### Starting off:

Earlier we learned about PCA, what are other forms of dimensionality reduction that you are familiar with?

# Applying PCA to  a dataset

***FYI:*** PCA is typically used wth continuous variables or discrete ordinal variables. This is becasue they use variance as a measure of determining principal components. 

https://stats.stackexchange.com/questions/5774/can-principal-component-analysis-be-applied-to-datasets-containing-a-mix-of-cont

One alternative is to use FActor analysis instead.  

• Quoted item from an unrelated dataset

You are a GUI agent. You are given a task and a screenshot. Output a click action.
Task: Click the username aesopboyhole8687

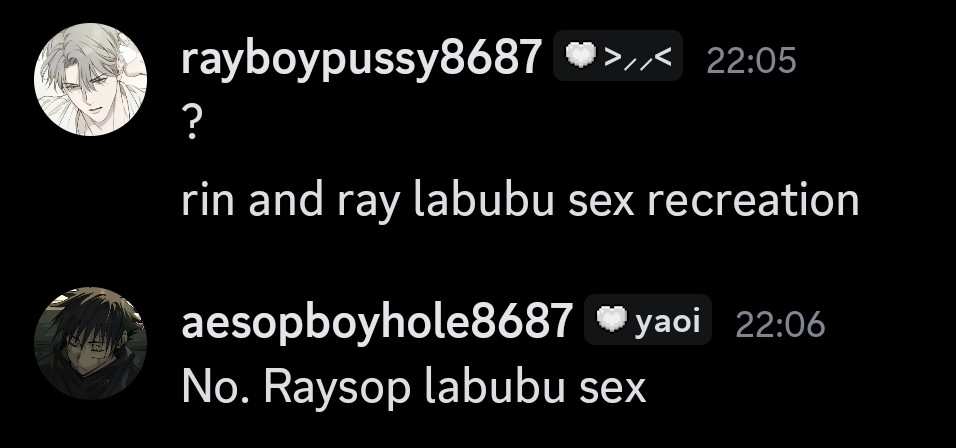coord(377,322)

https://www.datacamp.com/community/tutorials/introduction-factor-analysis

In [1]:
from sklearn.datasets import load_breast_cancer
cancer = load_breast_cancer()

In [2]:
cancer_df

NameError: name 'cancer_df' is not defined

In [3]:
print(cancer.DESCR)

.. _breast_cancer_dataset:

Breast cancer wisconsin (diagnostic) dataset
--------------------------------------------

**Data Set Characteristics:**

    :Number of Instances: 569

    :Number of Attributes: 30 numeric, predictive attributes and the class

    :Attribute Information:
        - radius (mean of distances from center to points on the perimeter)
        - texture (standard deviation of gray-scale values)
        - perimeter
        - area
        - smoothness (local variation in radius lengths)
        - compactness (perimeter^2 / area - 1.0)
        - concavity (severity of concave portions of the contour)
        - concave points (number of concave portions of the contour)
        - symmetry 
        - fractal dimension ("coastline approximation" - 1)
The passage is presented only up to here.